Work task: Print all the entries verbatim.

________________

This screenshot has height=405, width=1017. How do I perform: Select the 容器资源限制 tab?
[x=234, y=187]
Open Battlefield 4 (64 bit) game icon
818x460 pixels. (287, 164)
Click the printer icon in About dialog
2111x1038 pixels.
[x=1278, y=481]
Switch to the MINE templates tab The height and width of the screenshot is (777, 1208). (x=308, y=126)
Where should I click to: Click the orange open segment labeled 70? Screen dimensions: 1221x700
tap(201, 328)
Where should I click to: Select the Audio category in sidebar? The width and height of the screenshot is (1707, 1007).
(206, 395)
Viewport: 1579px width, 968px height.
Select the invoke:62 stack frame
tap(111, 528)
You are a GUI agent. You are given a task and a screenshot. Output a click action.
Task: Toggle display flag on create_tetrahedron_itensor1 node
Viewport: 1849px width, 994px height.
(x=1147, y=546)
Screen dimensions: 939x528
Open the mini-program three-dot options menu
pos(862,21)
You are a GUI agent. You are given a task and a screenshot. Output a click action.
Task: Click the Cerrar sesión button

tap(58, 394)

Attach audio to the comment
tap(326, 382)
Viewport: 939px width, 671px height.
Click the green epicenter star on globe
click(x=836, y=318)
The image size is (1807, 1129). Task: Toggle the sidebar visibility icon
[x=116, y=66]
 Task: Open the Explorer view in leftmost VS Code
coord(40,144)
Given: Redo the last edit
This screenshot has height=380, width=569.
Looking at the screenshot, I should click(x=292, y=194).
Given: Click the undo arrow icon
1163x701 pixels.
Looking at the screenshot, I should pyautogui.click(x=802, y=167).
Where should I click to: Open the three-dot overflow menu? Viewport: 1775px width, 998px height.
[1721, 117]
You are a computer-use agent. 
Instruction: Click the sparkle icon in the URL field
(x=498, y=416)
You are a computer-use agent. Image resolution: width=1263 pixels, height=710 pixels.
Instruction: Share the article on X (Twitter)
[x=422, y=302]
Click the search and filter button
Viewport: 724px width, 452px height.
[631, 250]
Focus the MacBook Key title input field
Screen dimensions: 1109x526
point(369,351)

________________

Response to this task:
This screenshot has height=405, width=1017. How do I perform: Select the 容器资源限制 tab?
[x=234, y=187]
Open Battlefield 4 (64 bit) game icon
818x460 pixels. (287, 164)
Click the printer icon in About dialog
2111x1038 pixels.
[x=1278, y=481]
Switch to the MINE templates tab The height and width of the screenshot is (777, 1208). (x=308, y=126)
Where should I click to: Click the orange open segment labeled 70? Screen dimensions: 1221x700
tap(201, 328)
Where should I click to: Select the Audio category in sidebar? The width and height of the screenshot is (1707, 1007).
(206, 395)
Viewport: 1579px width, 968px height.
Select the invoke:62 stack frame
tap(111, 528)
You are a GUI agent. You are given a task and a screenshot. Output a click action.
Task: Toggle display flag on create_tetrahedron_itensor1 node
Viewport: 1849px width, 994px height.
(x=1147, y=546)
Screen dimensions: 939x528
Open the mini-program three-dot options menu
pos(862,21)
You are a GUI agent. You are given a task and a screenshot. Output a click action.
Task: Click the Cerrar sesión button

tap(58, 394)

Attach audio to the comment
tap(326, 382)
Viewport: 939px width, 671px height.
Click the green epicenter star on globe
click(x=836, y=318)
The image size is (1807, 1129). Task: Toggle the sidebar visibility icon
[x=116, y=66]
 Task: Open the Explorer view in leftmost VS Code
coord(40,144)
Given: Redo the last edit
This screenshot has height=380, width=569.
Looking at the screenshot, I should click(x=292, y=194).
Given: Click the undo arrow icon
1163x701 pixels.
Looking at the screenshot, I should pyautogui.click(x=802, y=167).
Where should I click to: Open the three-dot overflow menu? Viewport: 1775px width, 998px height.
[1721, 117]
You are a computer-use agent. 
Instruction: Click the sparkle icon in the URL field
(x=498, y=416)
You are a computer-use agent. Image resolution: width=1263 pixels, height=710 pixels.
Instruction: Share the article on X (Twitter)
[x=422, y=302]
Click the search and filter button
Viewport: 724px width, 452px height.
[631, 250]
Focus the MacBook Key title input field
Screen dimensions: 1109x526
point(369,351)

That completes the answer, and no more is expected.